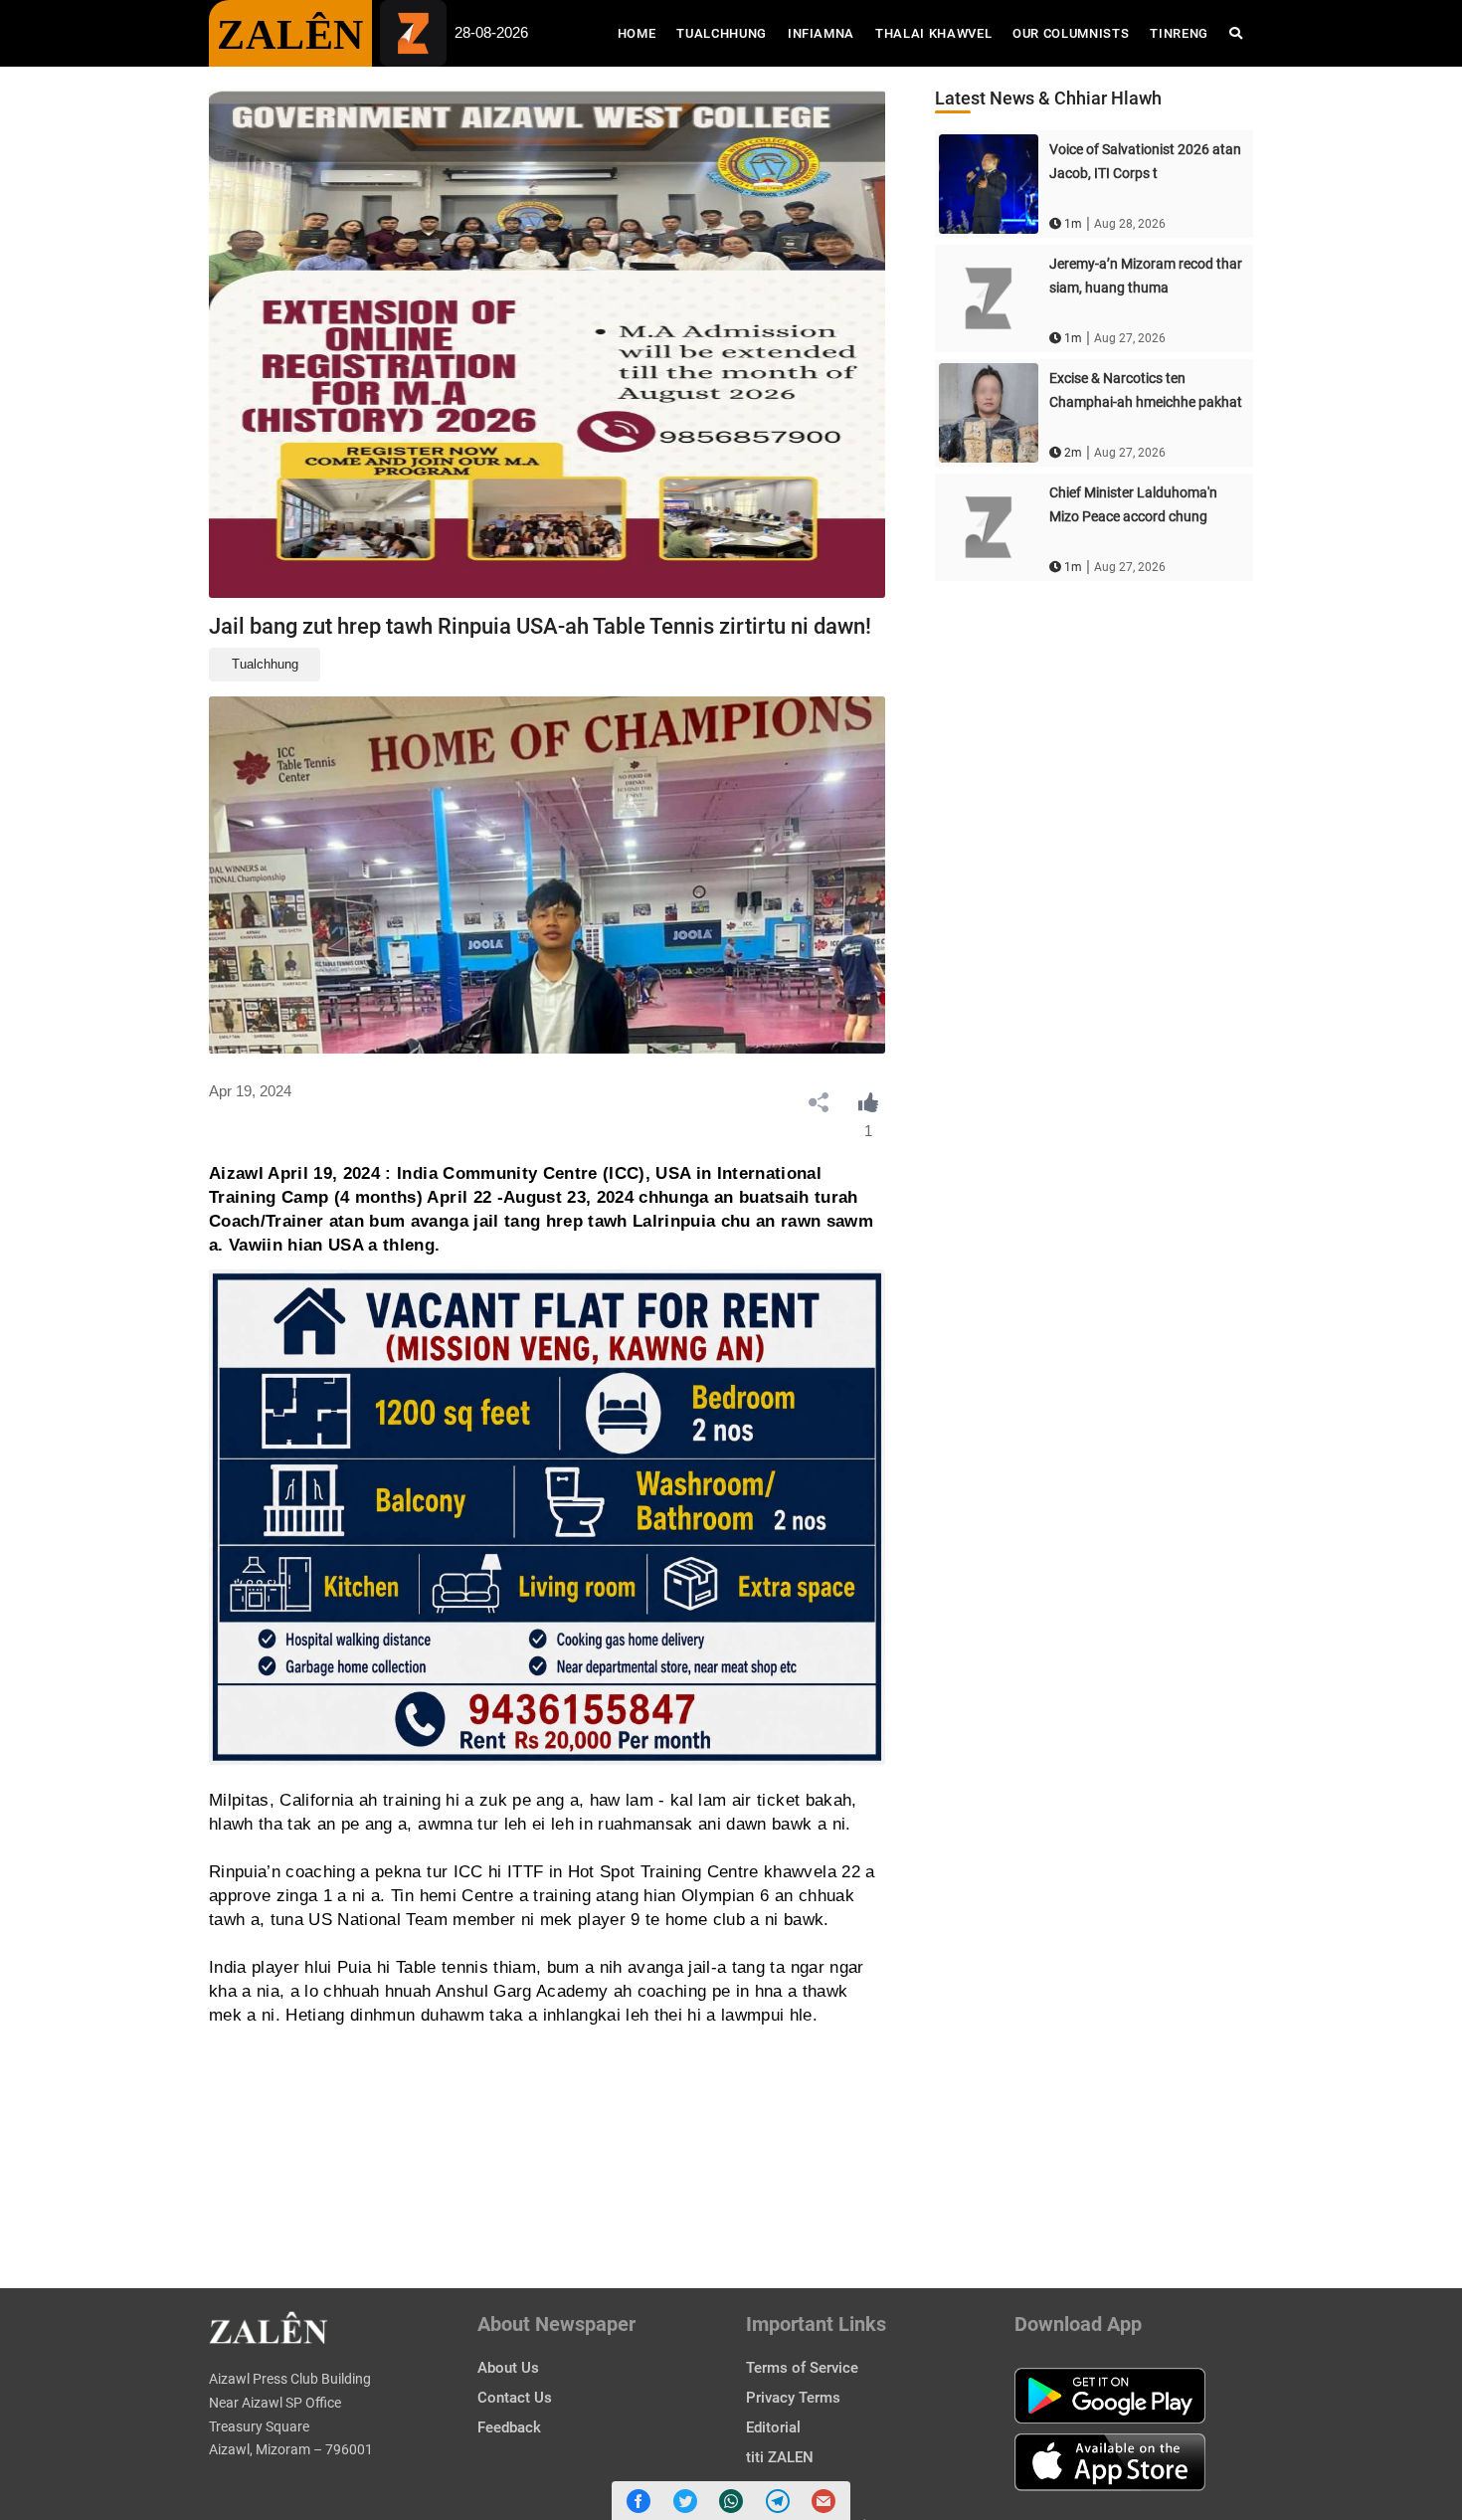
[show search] (1235, 33)
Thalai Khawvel (933, 33)
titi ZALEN (780, 2457)
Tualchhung (721, 33)
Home (642, 33)
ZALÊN (290, 35)
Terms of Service (802, 2368)
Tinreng (1179, 33)
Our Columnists (1070, 33)
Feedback (509, 2427)
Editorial (773, 2427)
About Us (508, 2368)
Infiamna (821, 33)
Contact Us (514, 2398)
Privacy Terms (793, 2398)
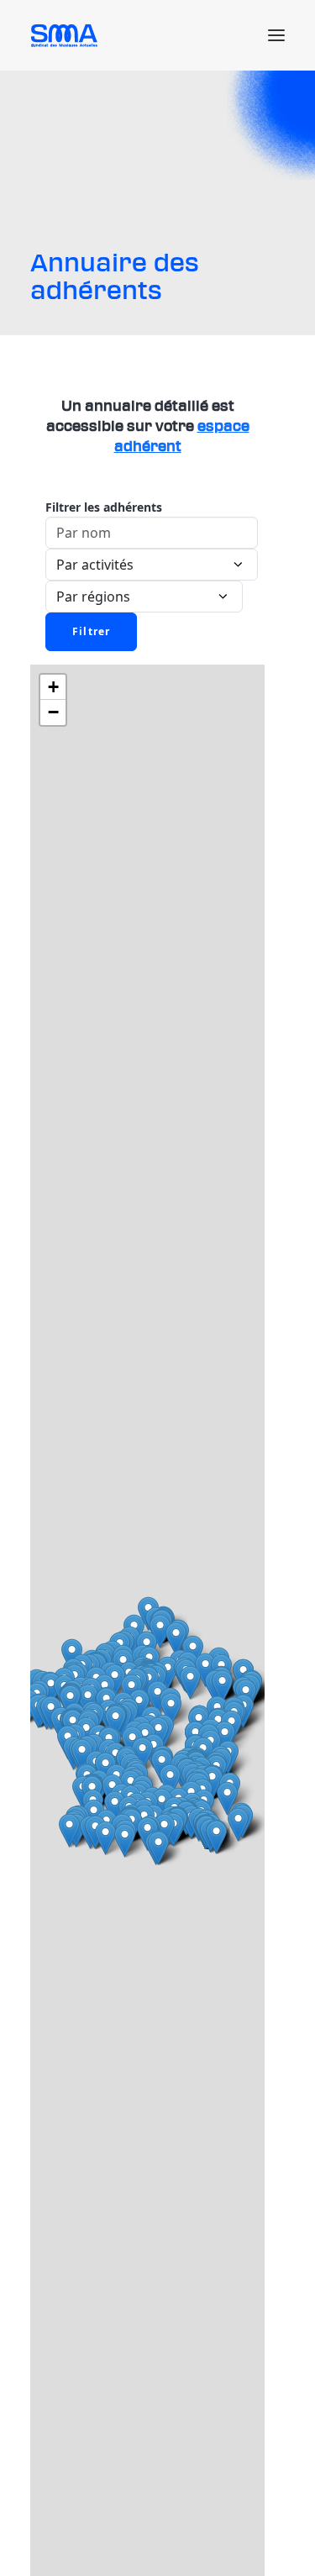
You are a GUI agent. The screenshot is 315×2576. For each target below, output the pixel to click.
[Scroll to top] (282, 2541)
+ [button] (53, 686)
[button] (276, 35)
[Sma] (66, 35)
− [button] (53, 712)
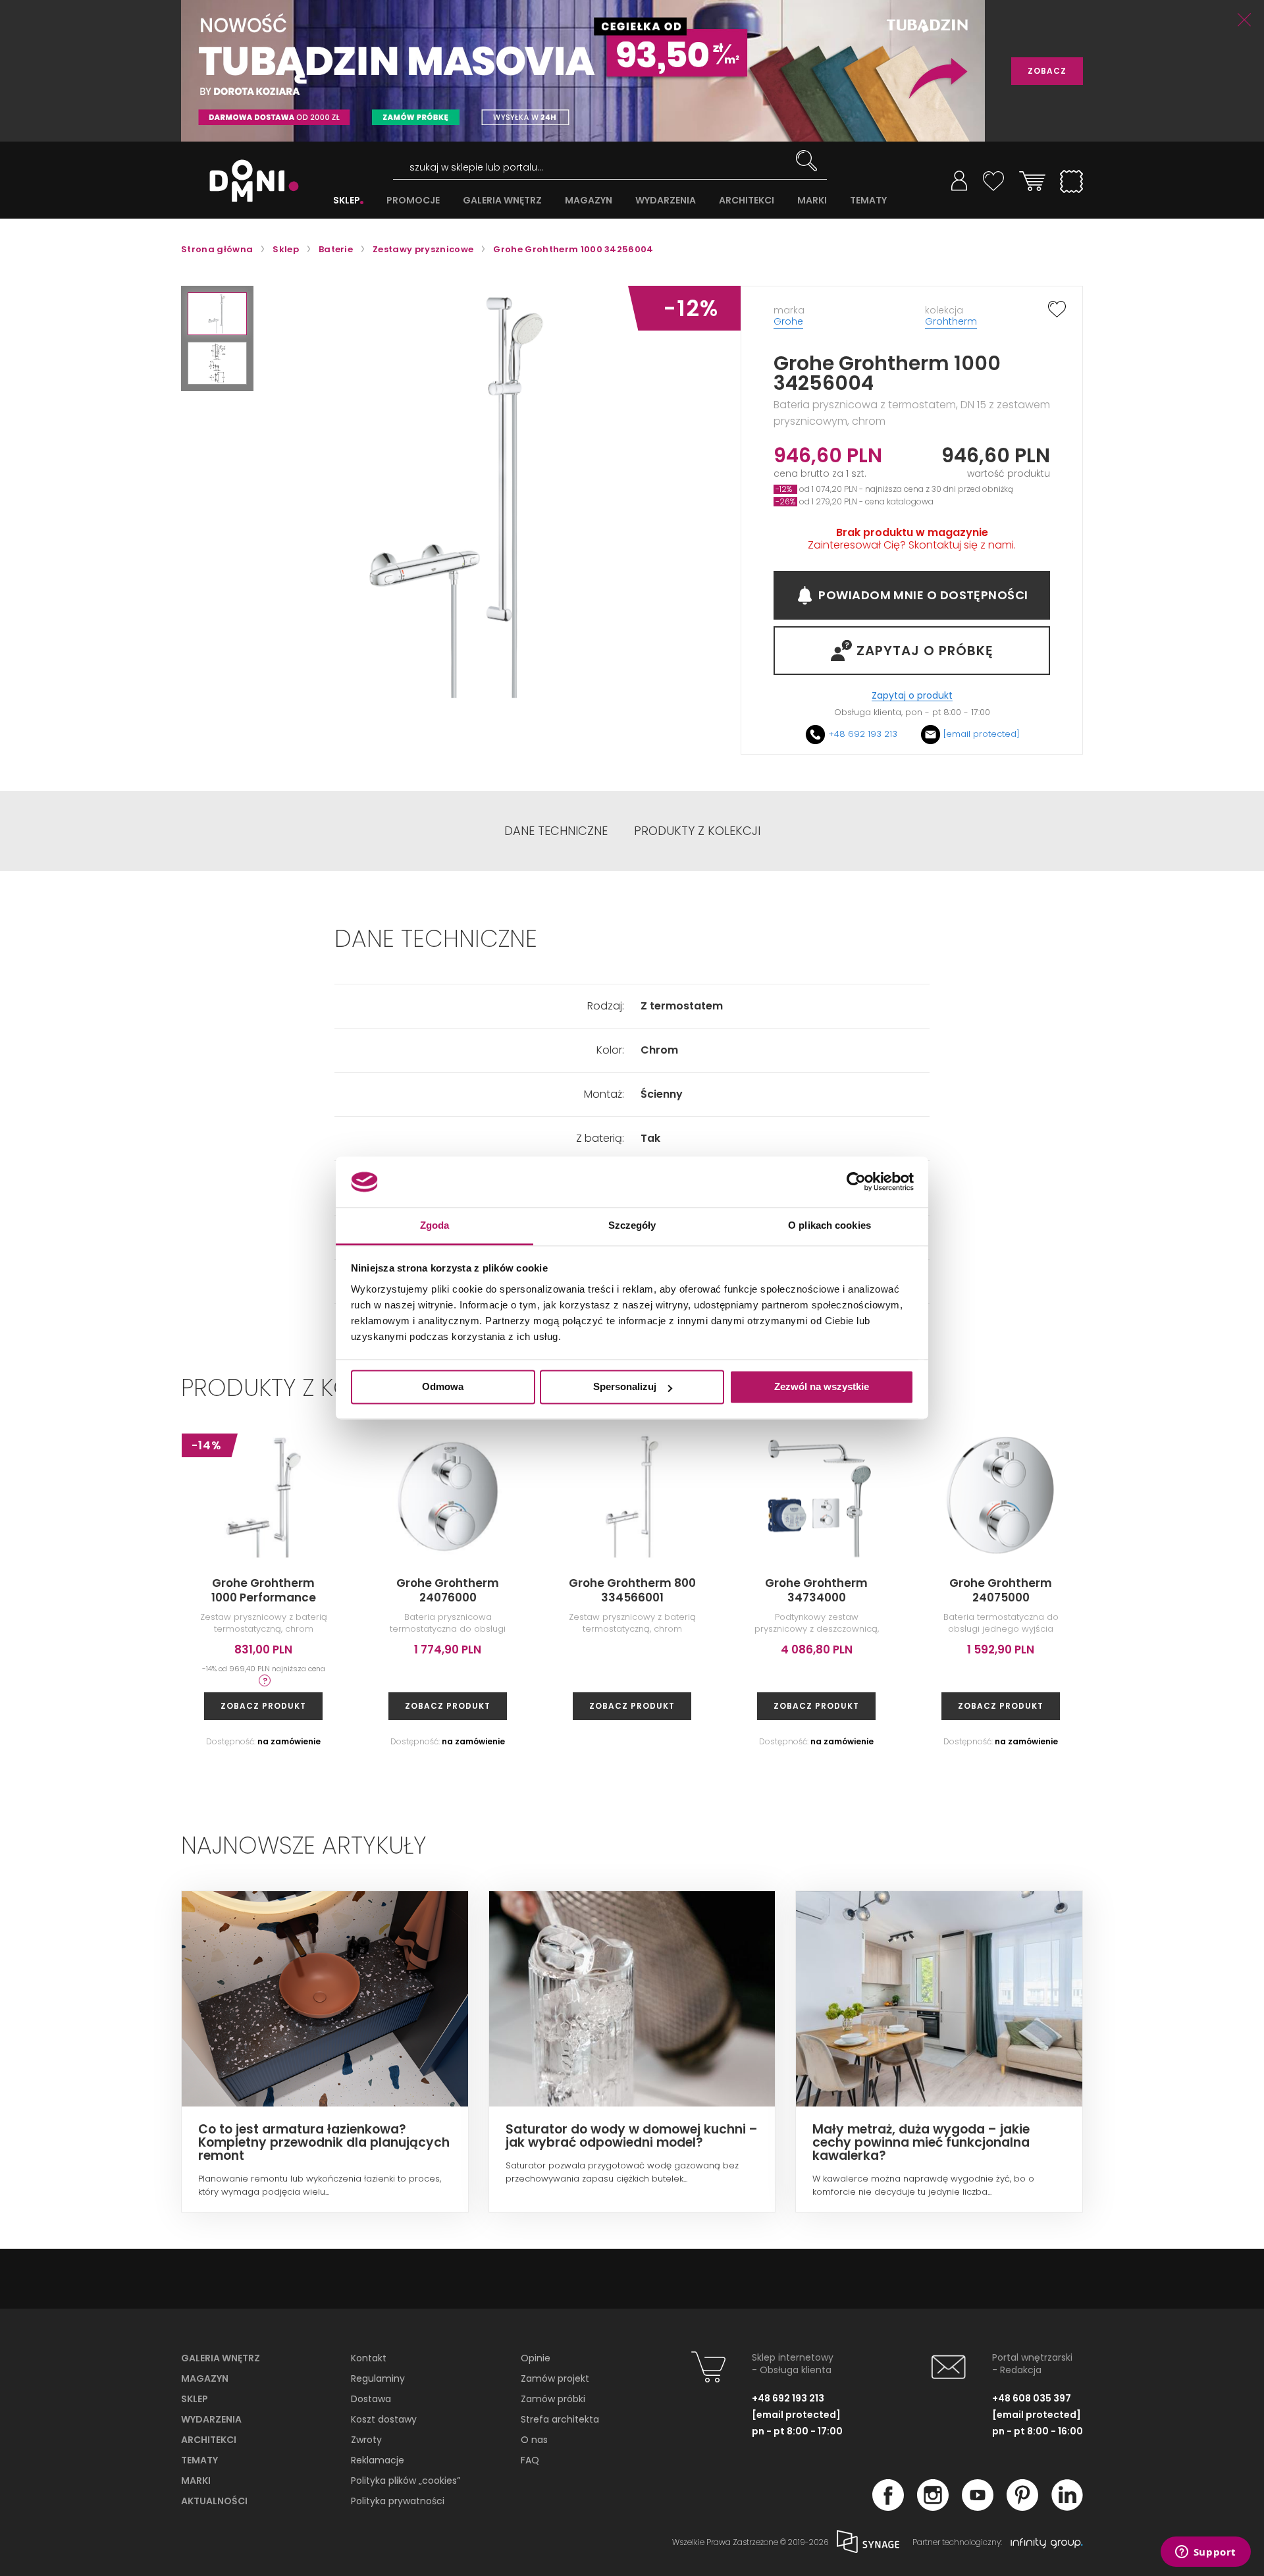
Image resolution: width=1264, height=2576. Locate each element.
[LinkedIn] (1067, 2507)
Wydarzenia (211, 2419)
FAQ (530, 2460)
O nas (534, 2439)
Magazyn (204, 2378)
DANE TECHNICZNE (556, 831)
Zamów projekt (555, 2378)
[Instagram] (933, 2507)
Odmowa (442, 1387)
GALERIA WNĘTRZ (502, 200)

◇ ◇ ◇ ◇

WHAT YOU WILL DO: The complete listing must be transcribed verbatim, and all pictures are to be omitted.

ANSWER TO THIS PROBLEM:
[show search] (1235, 33)
Thalai Khawvel (933, 33)
titi ZALEN (780, 2457)
Tualchhung (721, 33)
Home (642, 33)
ZALÊN (290, 35)
Terms of Service (802, 2368)
Tinreng (1179, 33)
Our Columnists (1070, 33)
Feedback (509, 2427)
Editorial (773, 2427)
About Us (508, 2368)
Infiamna (821, 33)
Contact Us (514, 2398)
Privacy Terms (793, 2398)
You are a GUI agent. The screenshot is 315×2576. For each target below, output the pixel to click.
[Scroll to top] (282, 2541)
+ [button] (53, 686)
[button] (276, 35)
[Sma] (66, 35)
− [button] (53, 712)
Image resolution: width=1264, height=2576. Locate each element.
[LinkedIn] (1067, 2507)
Wydarzenia (211, 2419)
FAQ (530, 2460)
O nas (534, 2439)
Magazyn (204, 2378)
DANE TECHNICZNE (556, 831)
Zamów projekt (555, 2378)
[Instagram] (933, 2507)
Odmowa (442, 1387)
GALERIA WNĘTRZ (502, 200)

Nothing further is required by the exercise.